Applications of an enhanced cluster validity index method based on the Fuzzy C-means and rough set theories to partition and classification

  • Authors:
  • Kuang Yu Huang

  • Affiliations:
  • Department of Information Management, Ling Tung University, #1 Ling Tung Road, Taichung City 408, Taiwan

  • Venue:
  • Expert Systems with Applications: An International Journal
  • Year:
  • 2010

Quantified Score

Hi-index 12.07

Visualization

Abstract

This study proposes a method of cluster validity index that simultaneously provide the measurements of goodness of clustering on clustered data and of classification accuracy for complicated information systems based upon the PBMF-index method and rough set (RS) theory. The maximum value of this index, called the Huang-index, not only provides the best partitioning, but also obtains the optimal accuracy of classification for the approximation sets. The traditional PBMF-index method is only used to ensure the formation of a small number of compact clusters with large separation between at least two clusters. In contrast to the traditional PBMF-index method, the Huang-index method extends the applications of unsupervised optimal cluster to the fields of classification.
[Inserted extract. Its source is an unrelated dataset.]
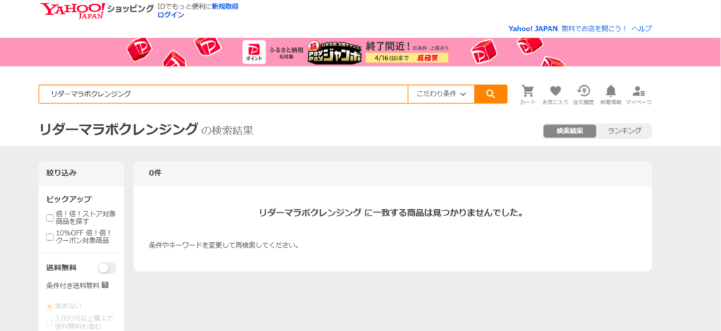Check 10%OFF 倍!倍!クーポン対象商品 checkbox
721x331 pixels.
50,237

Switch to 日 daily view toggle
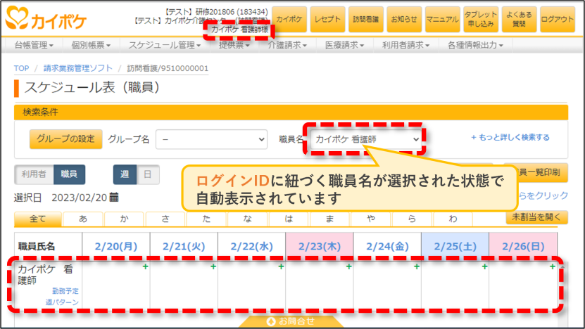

In the proposed algorithm, all the attributes of the data are first clustered into groups using the Fuzzy C-means (FCM) method. The clustered data are then used to identify approximate regions and classification accuracy and to calculate centroids of clusters for decision attribute based on the RS theory. Finally, all those calculated data are put into the proposed index method to find the cluster validity index. The validity of the proposed approach is demonstrated using the data derived from a hypothetical function of two independent variables and electronic stock data extracted from the financial database maintained by the Taiwan Economic Journal (TEJ). The clustering results obtained using the proposed method are compared with the results obtained using the traditional PBMF-index partition method. The effects of the number of clusters on the partitions of clusters and the RS regions are systematically examined and compared. The results show that the proposed Huang-index method not only yields a superior clustering capability than the traditional clustering algorithm, but also yields a reliable classification and obtains a set of suitable decision rules extracted from the RS theory.